Alfred Jocksan (agence de presse GHM)
Ils ont dit :
Guy Compper-Chateaubon, dit Denis : « Je suis fatigué, épuisé mais bien. Je me suis bien adapté au personnage et le public nous permet de dégager quelque chose d’autre. J’espère que le message est compris par nos spectateurs du soir. »
Claudine Louis, dite Sidonie : « La soupe de maman est un clin d’œil à toute les mamans qui cuisinent si bien la bonne soupe. C’est un passage à table qui nous permet de soulever pas mal de problèmes de notre vie. Cette pièce, je l’ai écrite il y a sept ans et le président ne voulait pas qu’on la joue, sans savoir pourquoi. Finalement, l’année dernière il m’a dit banco. C’est un succès. Moi j’ai fait un mix, un peu de là-bas, un peu d’ici. Je suis dans l’actualité. »

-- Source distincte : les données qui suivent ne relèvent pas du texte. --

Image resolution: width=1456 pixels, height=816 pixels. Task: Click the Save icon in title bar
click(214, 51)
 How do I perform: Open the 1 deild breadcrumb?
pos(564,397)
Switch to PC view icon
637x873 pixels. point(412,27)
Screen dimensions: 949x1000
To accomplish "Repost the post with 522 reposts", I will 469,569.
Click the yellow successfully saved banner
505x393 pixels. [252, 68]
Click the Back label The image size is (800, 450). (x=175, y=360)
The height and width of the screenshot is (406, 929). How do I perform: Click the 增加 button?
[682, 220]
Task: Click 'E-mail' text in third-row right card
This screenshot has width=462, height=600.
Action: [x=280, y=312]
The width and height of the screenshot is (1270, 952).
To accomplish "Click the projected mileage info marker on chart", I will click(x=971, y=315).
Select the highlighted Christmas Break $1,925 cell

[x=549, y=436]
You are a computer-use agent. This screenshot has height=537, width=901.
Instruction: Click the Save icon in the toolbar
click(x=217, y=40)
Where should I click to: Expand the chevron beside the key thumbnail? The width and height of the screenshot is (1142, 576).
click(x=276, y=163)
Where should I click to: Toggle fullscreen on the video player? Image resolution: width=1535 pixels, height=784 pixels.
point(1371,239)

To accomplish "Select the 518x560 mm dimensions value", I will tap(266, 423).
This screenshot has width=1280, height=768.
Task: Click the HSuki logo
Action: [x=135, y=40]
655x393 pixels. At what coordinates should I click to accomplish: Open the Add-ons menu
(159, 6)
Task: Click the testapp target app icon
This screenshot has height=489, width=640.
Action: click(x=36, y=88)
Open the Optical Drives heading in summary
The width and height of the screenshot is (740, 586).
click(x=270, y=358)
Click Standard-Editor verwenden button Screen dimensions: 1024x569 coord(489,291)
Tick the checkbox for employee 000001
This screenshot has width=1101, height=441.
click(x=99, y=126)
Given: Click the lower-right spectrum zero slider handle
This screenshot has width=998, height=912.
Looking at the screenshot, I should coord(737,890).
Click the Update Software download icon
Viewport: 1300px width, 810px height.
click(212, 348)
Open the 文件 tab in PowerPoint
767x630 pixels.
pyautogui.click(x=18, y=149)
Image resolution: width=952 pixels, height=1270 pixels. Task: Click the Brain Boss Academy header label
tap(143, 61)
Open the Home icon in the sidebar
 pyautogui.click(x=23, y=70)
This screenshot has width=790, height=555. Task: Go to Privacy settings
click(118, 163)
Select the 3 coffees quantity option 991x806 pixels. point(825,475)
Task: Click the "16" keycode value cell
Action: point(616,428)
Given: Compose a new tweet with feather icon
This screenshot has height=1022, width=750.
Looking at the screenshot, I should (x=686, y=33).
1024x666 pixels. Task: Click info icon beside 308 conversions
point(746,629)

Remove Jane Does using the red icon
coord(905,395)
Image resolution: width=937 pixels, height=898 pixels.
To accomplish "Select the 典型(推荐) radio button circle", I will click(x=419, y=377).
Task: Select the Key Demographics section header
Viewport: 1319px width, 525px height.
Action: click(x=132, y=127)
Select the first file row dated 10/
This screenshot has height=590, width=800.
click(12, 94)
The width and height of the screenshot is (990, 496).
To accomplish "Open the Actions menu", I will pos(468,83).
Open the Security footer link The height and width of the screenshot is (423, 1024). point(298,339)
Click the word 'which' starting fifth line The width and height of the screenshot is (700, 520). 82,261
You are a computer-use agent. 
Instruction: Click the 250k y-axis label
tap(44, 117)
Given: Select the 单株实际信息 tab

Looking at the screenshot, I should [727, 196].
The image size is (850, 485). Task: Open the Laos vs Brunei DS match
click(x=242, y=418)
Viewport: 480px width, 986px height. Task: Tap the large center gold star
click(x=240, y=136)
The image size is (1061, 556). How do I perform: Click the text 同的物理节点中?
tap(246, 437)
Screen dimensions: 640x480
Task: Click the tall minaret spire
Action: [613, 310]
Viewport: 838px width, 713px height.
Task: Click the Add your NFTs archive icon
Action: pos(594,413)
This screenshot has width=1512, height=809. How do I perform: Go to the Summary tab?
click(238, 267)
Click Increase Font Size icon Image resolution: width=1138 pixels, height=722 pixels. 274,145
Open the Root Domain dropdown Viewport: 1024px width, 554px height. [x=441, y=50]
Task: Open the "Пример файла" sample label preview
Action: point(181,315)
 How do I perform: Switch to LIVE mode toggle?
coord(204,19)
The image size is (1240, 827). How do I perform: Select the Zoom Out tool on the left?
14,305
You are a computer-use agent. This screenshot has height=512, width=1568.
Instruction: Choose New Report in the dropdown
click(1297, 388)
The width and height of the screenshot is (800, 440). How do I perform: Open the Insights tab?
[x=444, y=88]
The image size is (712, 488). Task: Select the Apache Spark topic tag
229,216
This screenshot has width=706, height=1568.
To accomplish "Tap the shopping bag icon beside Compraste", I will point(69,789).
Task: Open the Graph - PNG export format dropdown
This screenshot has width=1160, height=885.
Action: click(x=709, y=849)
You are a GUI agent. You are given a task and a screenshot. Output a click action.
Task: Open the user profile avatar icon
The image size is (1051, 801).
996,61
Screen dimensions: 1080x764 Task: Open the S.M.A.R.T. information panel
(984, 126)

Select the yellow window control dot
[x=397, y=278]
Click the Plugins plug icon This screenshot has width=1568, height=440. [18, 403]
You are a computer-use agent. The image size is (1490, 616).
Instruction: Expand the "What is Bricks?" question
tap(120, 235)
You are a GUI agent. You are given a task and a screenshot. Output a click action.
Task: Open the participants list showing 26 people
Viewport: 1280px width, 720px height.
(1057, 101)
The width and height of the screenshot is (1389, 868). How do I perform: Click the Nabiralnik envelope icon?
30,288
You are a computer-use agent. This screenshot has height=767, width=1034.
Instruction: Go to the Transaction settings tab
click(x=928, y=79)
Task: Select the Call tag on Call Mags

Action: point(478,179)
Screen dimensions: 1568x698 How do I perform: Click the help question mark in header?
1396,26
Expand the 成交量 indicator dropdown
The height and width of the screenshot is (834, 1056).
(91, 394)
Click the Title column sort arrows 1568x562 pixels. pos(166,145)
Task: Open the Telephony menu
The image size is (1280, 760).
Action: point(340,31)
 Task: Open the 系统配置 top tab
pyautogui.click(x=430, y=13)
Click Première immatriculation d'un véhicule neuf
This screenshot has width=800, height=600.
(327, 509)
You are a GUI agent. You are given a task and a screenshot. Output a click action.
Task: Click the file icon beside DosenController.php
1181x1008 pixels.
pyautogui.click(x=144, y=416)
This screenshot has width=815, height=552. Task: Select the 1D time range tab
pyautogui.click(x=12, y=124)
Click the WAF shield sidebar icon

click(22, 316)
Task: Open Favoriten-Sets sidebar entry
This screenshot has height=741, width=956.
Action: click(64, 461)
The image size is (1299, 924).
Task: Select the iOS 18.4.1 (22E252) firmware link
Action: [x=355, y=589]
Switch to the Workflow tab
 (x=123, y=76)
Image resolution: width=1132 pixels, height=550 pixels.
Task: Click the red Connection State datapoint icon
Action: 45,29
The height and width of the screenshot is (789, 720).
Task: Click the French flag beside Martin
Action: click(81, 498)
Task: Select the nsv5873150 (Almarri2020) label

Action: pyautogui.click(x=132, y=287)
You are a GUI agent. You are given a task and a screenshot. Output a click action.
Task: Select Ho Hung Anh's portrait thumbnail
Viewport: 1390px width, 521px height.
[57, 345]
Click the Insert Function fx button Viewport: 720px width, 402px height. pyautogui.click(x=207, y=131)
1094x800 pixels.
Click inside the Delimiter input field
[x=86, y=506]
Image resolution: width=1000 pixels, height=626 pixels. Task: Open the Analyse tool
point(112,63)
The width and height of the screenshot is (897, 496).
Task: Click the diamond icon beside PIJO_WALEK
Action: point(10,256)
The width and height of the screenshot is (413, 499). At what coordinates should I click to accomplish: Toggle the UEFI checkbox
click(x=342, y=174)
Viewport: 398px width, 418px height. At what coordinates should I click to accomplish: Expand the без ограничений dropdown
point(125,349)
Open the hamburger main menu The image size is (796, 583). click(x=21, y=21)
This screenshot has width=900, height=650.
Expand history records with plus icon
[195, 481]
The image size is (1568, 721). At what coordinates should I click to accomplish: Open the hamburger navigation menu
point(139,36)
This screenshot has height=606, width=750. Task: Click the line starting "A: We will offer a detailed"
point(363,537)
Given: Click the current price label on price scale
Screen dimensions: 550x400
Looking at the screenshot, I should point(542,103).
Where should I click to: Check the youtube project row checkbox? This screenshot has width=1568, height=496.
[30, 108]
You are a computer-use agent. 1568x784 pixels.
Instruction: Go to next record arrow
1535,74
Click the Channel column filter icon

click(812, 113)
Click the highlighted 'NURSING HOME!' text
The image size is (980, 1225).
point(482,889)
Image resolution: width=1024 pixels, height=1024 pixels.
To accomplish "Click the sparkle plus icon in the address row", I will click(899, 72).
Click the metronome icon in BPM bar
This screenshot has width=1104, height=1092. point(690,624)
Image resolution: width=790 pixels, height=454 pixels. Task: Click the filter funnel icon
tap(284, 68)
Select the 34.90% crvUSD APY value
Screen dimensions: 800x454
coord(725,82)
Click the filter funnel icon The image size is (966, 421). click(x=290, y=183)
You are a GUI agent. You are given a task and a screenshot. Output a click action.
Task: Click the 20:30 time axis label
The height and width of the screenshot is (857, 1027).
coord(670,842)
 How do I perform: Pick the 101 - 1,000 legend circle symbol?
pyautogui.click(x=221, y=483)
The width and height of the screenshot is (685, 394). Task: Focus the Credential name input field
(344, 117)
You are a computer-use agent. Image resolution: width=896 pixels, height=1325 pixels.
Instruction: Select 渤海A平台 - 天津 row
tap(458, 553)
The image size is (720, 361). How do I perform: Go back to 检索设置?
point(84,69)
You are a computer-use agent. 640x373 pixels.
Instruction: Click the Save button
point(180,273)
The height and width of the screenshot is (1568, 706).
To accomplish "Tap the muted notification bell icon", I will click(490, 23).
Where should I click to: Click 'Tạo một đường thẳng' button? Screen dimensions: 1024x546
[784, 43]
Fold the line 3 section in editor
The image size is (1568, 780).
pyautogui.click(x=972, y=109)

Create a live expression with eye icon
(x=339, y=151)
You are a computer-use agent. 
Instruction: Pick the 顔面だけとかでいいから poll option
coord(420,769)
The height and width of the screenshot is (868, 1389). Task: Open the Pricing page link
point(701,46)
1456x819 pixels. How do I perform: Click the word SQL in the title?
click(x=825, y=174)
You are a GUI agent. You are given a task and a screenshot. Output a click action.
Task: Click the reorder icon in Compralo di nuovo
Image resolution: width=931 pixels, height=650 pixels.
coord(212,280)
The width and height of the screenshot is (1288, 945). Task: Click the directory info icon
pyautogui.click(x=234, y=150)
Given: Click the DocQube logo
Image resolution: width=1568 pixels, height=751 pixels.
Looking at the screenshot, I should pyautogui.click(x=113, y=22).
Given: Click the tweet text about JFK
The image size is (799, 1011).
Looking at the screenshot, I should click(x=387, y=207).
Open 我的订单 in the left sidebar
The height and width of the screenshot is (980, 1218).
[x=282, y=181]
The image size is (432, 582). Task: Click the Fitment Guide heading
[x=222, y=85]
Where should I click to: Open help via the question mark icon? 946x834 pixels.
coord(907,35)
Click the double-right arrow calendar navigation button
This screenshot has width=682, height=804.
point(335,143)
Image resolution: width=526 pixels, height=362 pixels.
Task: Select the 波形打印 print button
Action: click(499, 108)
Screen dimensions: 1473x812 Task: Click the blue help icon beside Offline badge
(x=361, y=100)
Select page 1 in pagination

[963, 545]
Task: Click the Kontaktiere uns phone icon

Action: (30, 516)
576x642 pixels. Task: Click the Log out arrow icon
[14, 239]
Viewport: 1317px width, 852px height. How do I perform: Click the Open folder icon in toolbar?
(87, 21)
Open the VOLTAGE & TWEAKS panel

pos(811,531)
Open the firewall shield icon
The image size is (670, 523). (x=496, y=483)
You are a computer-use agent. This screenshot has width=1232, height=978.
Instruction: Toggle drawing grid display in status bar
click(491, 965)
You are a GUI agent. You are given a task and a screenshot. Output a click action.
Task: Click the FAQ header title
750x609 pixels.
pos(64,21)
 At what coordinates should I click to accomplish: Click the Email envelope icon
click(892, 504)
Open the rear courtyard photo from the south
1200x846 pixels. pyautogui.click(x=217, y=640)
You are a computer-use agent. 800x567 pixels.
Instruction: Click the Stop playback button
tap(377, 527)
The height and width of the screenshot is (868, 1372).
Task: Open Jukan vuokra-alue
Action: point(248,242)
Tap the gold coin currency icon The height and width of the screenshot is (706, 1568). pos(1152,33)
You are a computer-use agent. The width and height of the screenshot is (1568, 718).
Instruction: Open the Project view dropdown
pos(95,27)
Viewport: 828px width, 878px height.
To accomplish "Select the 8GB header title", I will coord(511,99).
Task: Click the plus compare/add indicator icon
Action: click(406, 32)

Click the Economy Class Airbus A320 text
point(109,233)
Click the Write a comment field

Ena Lesuperbe, dite Yeyète : « Le résultat sur scène parait simple. Mais, c’est énormément de travail, plusieurs semaines. Ce soir, j’ai donné mon potentiel. »
Trois questions à Jacques Ambrosio, président d’Accolade
« Il y a que nous qui pouvons nous rire de nous »
Que signifie le nom Accolade ?
Accolade, c’est un geste d’amitié. C’est un geste très symbolique. Nous sommes dans la fraternité et en tout amitié avec les amis qui sont venus nombreux pour ce spectacle. Cette année, nous sommes victimes de notre succès. Nous avons refusé du monde.
Il y a sept ans que cette pièce a vu le jour. Pourquoi étiez-vous si frileux en allant jusqu’à refuser toute représentation ?
Il y a que nous qui pouvons nous rire de nous. Si ca vient d’un autre, on va le traiter de raciste. Comme on se connait, le moment est venu pour qu’on se dise les choses en face, de nous dire nos quatre vérités. Je pense que l’ensemble des personnes qui se sont déplacées ont été touchées par ce message. Je crois qu’il y a un travail à faire pour une meilleure considération de nous-mêmes.
Quel est votre regard sur la communauté ?
Nous avançons petit à petit mais la tâche est si grande, il y a tellement de chose à faire. Par exemple, mieux nous organiser économiquement (ce qui nous fait réellement défaut) et politiquement. Heureusement que le tissus associatif existe pour pallier à un certain nombre de choses, adoucir les mœurs et pallier à quelques manques qui nous permettent de vivre. Dans la communauté, nous avons nos valeurs et nos propres revendications. En tant que président d’association, je suis proche des gens, je suis un homme de terrain.